We Moved Some Data to S3

When clients make HTTP POST requests to ping URLs, Healthchecks captures and stores request body data. You can use this feature to log a command’s output and have it available for inspection later:

$ cowsay hello | curl --data-binary @- https://hc-ping.com/some-uuid-here

Same thing, using runitor instead of curl:

$ runitor -uuid some-uuid-here -- cowsay hello

You can view the request body data in the web UI:

Healthchecks also captures and stores email messages, when pinging by email:

There is a limit to how much data gets stored. The limit used to be 10KB. For example, if a client sends 50KB in an HTTP POST request body, Healthchecks would store the first 10KB, and ignore the remaining 40KB. I recently bumped up the size limit to 100KB. Users can now attach 10x more log information to every HTTP POST request, and HTML-heavy email messages are now less likely to get chopped off in the middle.

In theory, the limit change could have been as simple as adding one zero to a configuration parameter, but in practice, there was a little bit more to it!

Database vs S3

Healthchecks used to store request body data in its primary and only data store, a PostgreSQL database. Bumping up the limit and throwing more data in the database would work in the short term, but would create problems in the long run. Backup sizes and processing times would grow at a quicker rate. Network I/O to the database server would also increase, and sooner become a bottleneck.

Now, how about outsourcing ping body storage to AWS S3? This would allow bumping up the size limit without ballooning the database size (yay!). On the other hand, this would add a new moving part to the system, and increase code and operational complexity (oh no!). But perhaps still worth it?

Healthchecks would be doing lots of small S3 PUT requests, and AWS S3 has per-request fees. Quick napkin math: AWS charges $0.005 per 1000 PUT requests. Let’s say we’re uploading 20 objects to S3 per second. That’s 20 * 60 * 60 * 24 * 30 = 52M PUT requests per month, or $260 added to the AWS bill. AWS also charges for bandwidth and storage. And what about Schrems II? There could be personal data in ping bodies, so we would need to encrypt them before handing them off to AWS.

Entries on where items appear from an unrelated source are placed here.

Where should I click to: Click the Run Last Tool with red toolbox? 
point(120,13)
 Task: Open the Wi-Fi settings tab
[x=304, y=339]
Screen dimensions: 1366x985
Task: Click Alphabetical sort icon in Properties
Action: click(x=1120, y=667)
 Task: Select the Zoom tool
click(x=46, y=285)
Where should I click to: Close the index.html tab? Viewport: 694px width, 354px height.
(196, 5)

Luckily there are alternate, S3-compatible object storage providers, some of them based in the EU, and some of them charge no per-request fees! Scaleway and OVH looked like two promising candidates.

Sync vs Async Uploads

OK, let’s dive into implementation decisions. When Healthchecks receives a ping, should it upload request body data to S3 right away, in the HTTP request-response cycle? Or should it stash the request body data somewhere and have a background process deal with the uploads?

The synchronous approach is simple operationally (no background processing to worry about), but the S3 upload operations can slow down the request-response cycle.

The async approach is more fiddly to set up. The background worker process can throw an exception or grow a backlog of jobs, it needs to be monitored. On the upside, any S3 API hiccups or slowdowns would not affect the ping handler’s throughput.

Easy solution–I implemented both methods! The open-source Healthchecks project uploads ping bodies synchronously. But on the hosted service (healthchecks.io), the ping handler stores received pings on the filesystem, and a separate worker process picks them up and uploads them to S3.

Homegrown API requests vs S3 Client Library

Moving forward, how does one upload an object to an S3 bucket? I’ve used boto3 in the past, but how hard could it possibly be to send the right payload to the right API endpoint?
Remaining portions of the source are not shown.